Where else can you witness the Davids of Colchester vanquish the Goliaths of Tottenham on a dank, rainy night in Essex IN SEPTEMBER, in spite of one of the worst panenkas ever taken?
Where else can you see Southampton win 4-0 in the return of the historic South Coast derby before an enraged Pompey fan punches a police horse IN SEPTEMBER? Nowhere, that's where.
All joking aside, the Carabao Cup may not have the same significance as an FA Cup win, or a Premier League, I guess, but there is one club who should adjust their attitude to give it the same weighting this season.
That club is the Blues of west London - Frank Lampard's Chelsea. Purely based on their chances in other competitions, and how seriously their closest rivals will take the League Cup, you would wager that it is their best chance of silverware in 2019/20.
As previously mentioned, Spurs are already out of the way after the lads from Essex put paid to their hopes of lifting the famous old trophy for the first time since 2008. Meanwhile, you imagine Manchester City will be otherwise occupied in their pursuit of European glory and likewise Liverpool in their perennial domestic quest.
Obviously it is difficult to predict who will knock those sides out, but Pep and Jurgen will likely opt to field the kids until the latter stages, and therein lies a risk. That should leave Arsenal and Manchester United as the only real challengers on the Blues' road to glory, and - let's be honest - they just aren't very good. In a one-off game, you would bet on Chelsea to come out on top (see: Final; Europa League).
But why should the Carabao Cup - traditionally the whipping boy of the English cup competitions - take on such credence for Lampard and his side this year you ask? The answer(s) are quite simple.
Bar the meaningless Community Shield, the League Cup final is the earliest opportunity to lift a piece of silverware and deliver a statement of intent to your rivals. Manchester City did just that last season as they built towards a second consecutive Premier League title win, as did the Blues themselves back in 2015 under José Mourinho when club legends Juan Cuadrado and Loïc Rémy (pictured top) led them to victory. There is certainly something to be said for the momentum that can be gained from landing the trophy in late February.
Of course, you would not expect Chelsea to be challenging for the title this time around given their inconsistent start and the indefinite period of transition they are going through with a transfer ban hanging over them. However, should they find themselves between fifth and eight in the league table come February, a Carabao Cup win would certainly serve to secure Frank Lampard's position and vindicate his project and use of young players. Given Chelsea's predicament, it would be hard to complain about a cup win - Lampard's first no less - and European qualification come the end of the season - the reasons for which are detailed here.

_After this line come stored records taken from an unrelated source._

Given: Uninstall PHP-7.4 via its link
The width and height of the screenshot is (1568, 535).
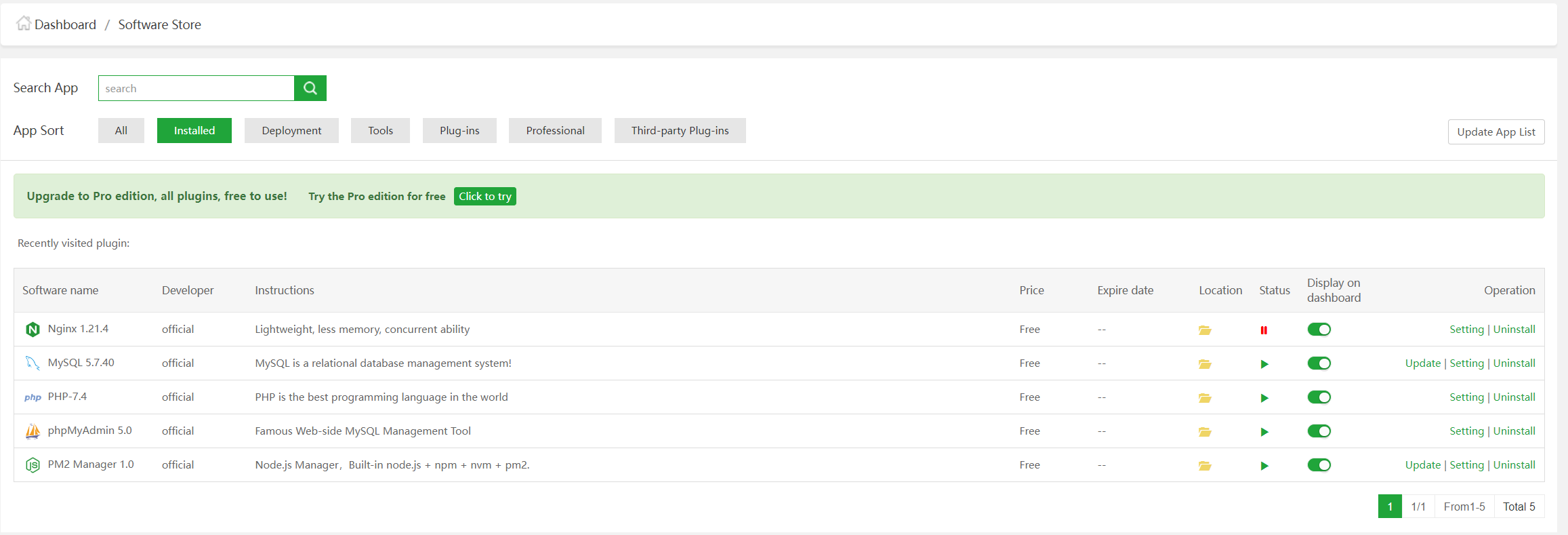Looking at the screenshot, I should pos(1514,397).

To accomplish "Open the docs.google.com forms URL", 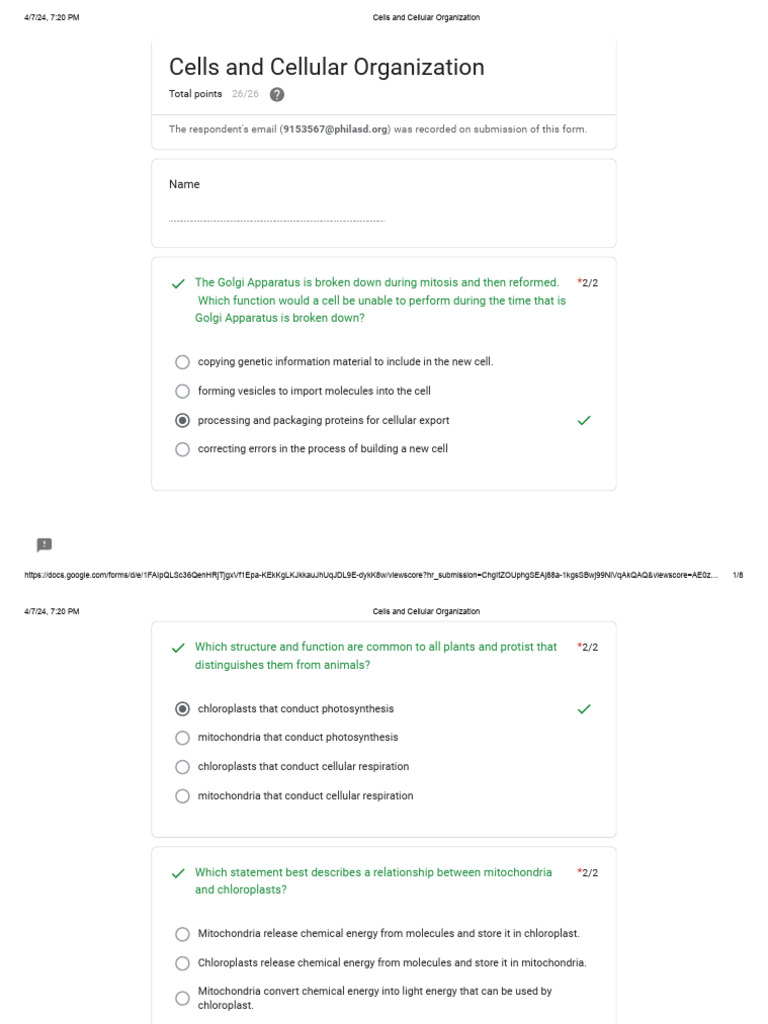I will click(370, 575).
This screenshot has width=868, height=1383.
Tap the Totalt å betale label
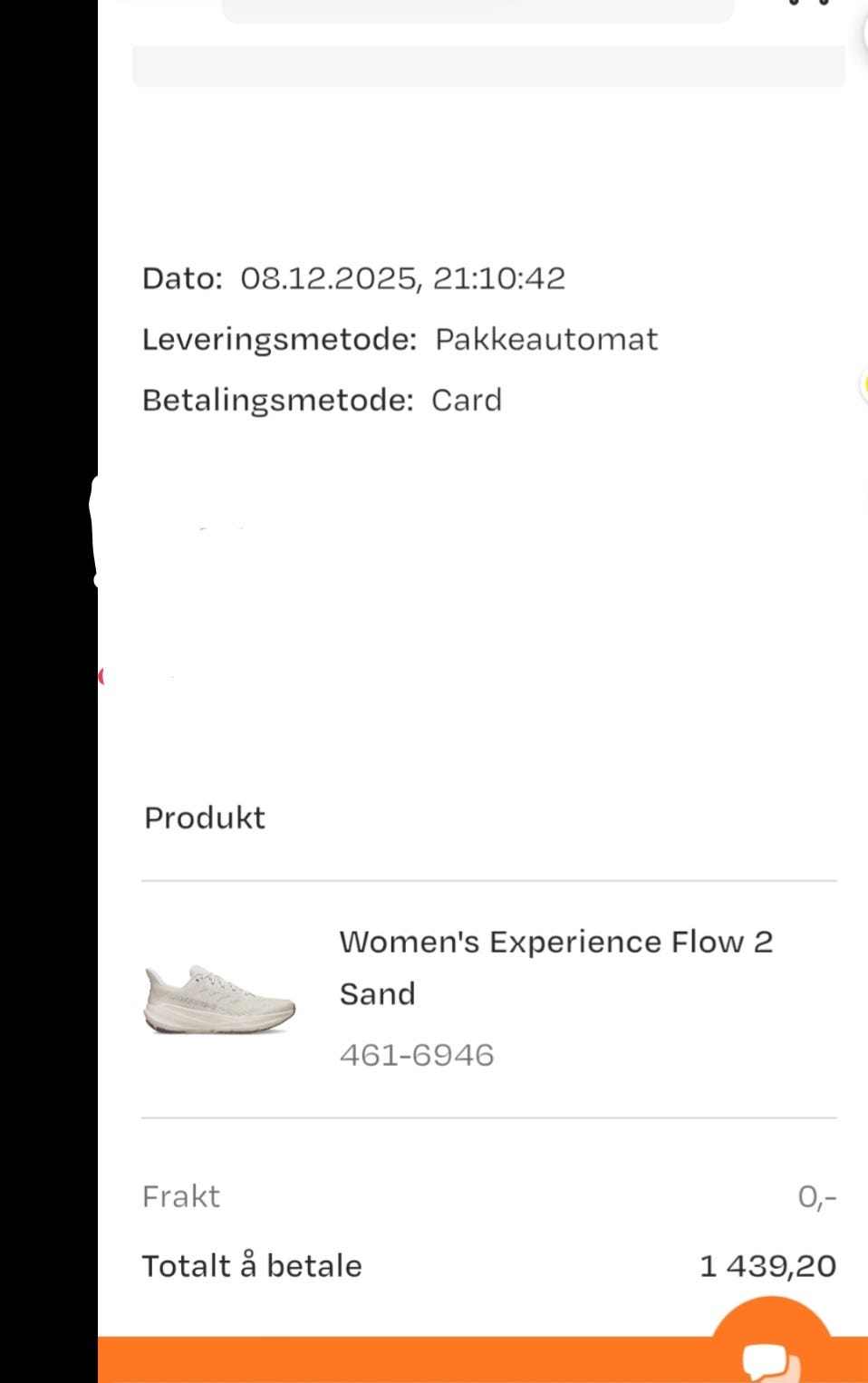coord(252,1265)
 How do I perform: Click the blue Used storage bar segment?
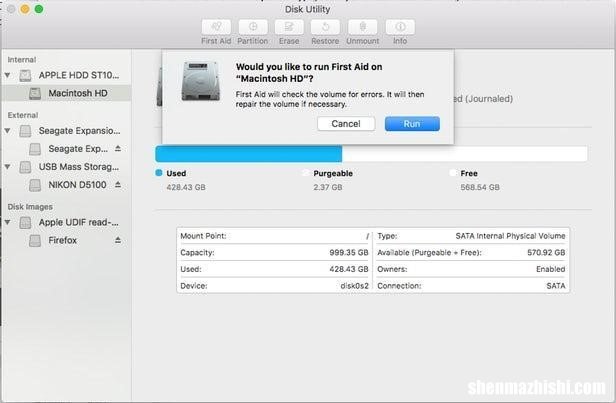[x=248, y=154]
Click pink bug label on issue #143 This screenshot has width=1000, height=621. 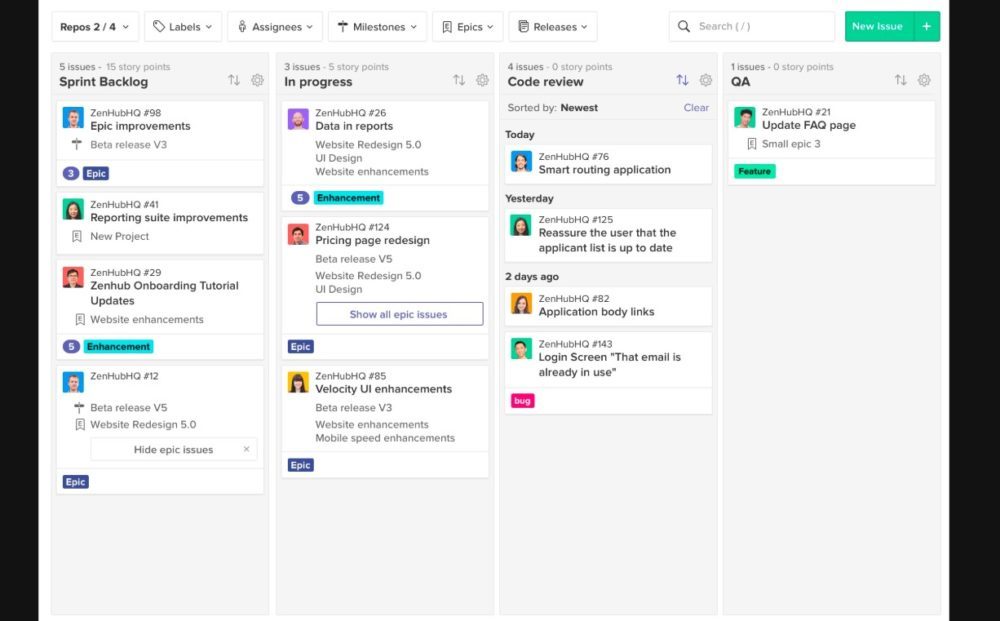pyautogui.click(x=522, y=401)
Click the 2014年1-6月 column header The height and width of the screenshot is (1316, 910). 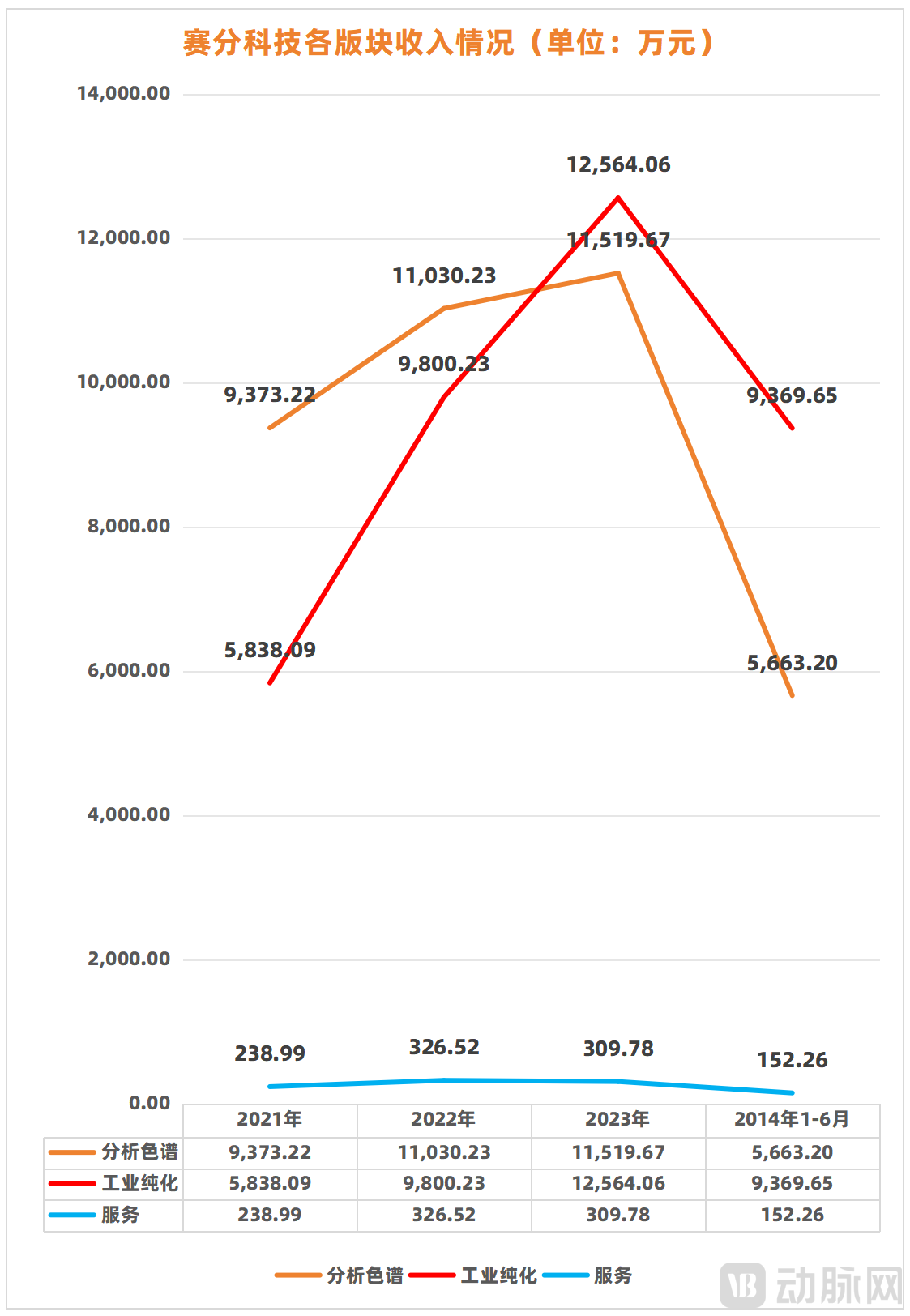pyautogui.click(x=792, y=1119)
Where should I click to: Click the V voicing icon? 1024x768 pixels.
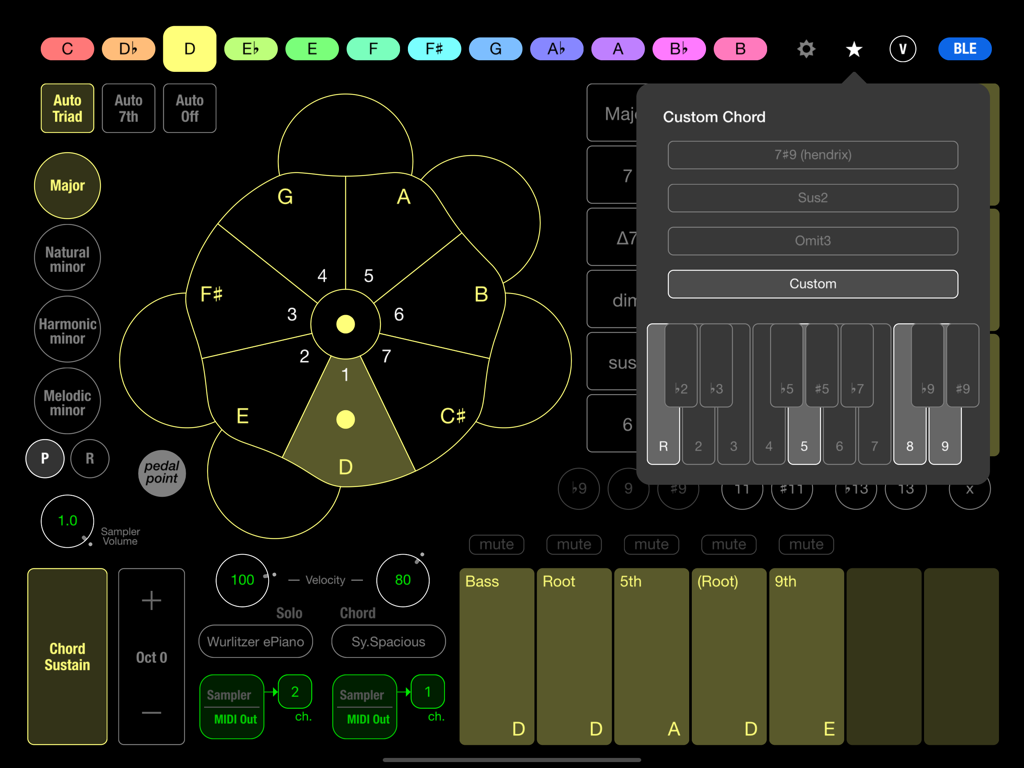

What's more, a sixth League Cup win for the club would mean the continuation of their ridiculous streak of trophy-winning in the Roman Abramovich era - bar the barren seasons of 2007/08, 2010/11, 2013/14 and 2015/16. Trophies have gladly become part of the club's identity, and continuing that modern tradition will be key to maintaining their status as a European powerhouse. It will also serve to attract a higher calibre of player when the ban is finally lifted next summer.
The Blues get their League Cup campaign underway in a HUGE, MAMMOTH clash with the TITANS of Grimsby Town of the mighty League Two at Stamford Bridge on Wednesday night, and I for one and well up for it. Up the Carabao, up the cup, let's go all the way, lads.